Il bando pubblicato dall’Asl Roma 2 il 20 marzo non ha soddisfatto le aspettative delle cooperative e degli enti del terzo settore, risultando ancora più restrittivo rispetto all’anno precedente. Di conseguenza, nessuno ha aderito. Tre giorni dopo la pubblicazione, l’Asl ha sospeso il bando, causando ulteriori tensioni e incrinando il rapporto di fiducia tra le parti. Questa situazione compromette i piani di migliaia di utenti disabili, considerando che il distretto dell’Asl Roma 2 è il più grande di Roma, con una vasta utenza.
L’assessore alle politiche sociali della Regione Lazio, Massimiliano Maselli, ha dichiarato che l’Asl Roma 2 deve adeguarsi agli standard delle altre Asl e rivedere il bando in linea con quelli di Roma 1 e Roma 3. La Regione ha chiarito che i costi di gestione devono essere inclusi in un regime forfettario, come avviene altrove.

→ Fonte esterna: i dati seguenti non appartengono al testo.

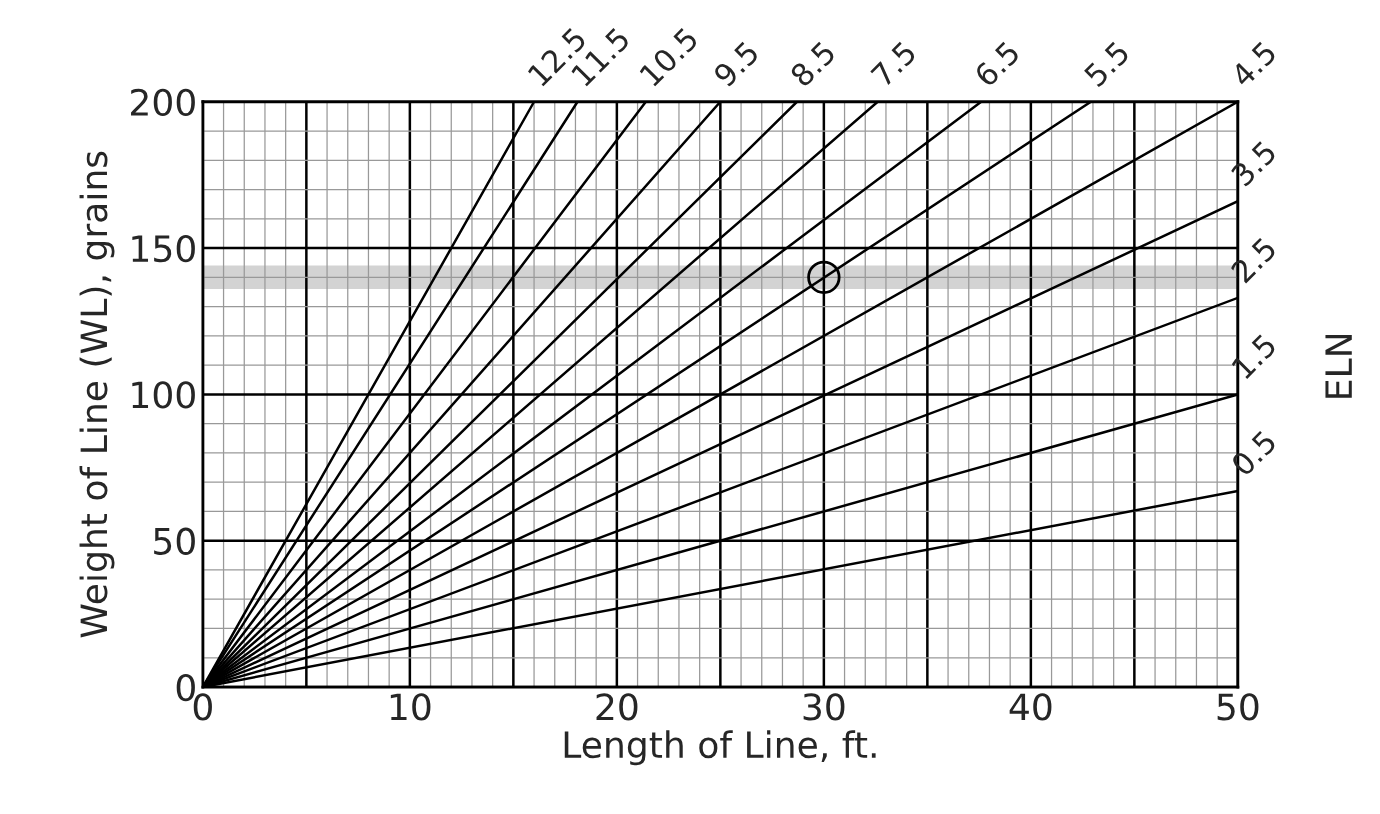 This screenshot has height=814, width=1380. What do you see at coordinates (410, 707) in the screenshot?
I see `x-tick-label: 10` at bounding box center [410, 707].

Nella Converti, presidente della commissione sociale in Campidoglio, ha espresso la delusione per il mancato rispetto degli impegni presi dall’Asl, sottolineando l’importanza di un servizio che garantisce autonomia alle persone disabili. La sospensione del bando ha generato preoccupazione nelle famiglie già in ansia per la situazione, con Simonetta Novi, consigliera del VIII municipio, che evidenzia il rischio di una primavera-estate difficile per gli utenti coinvolti.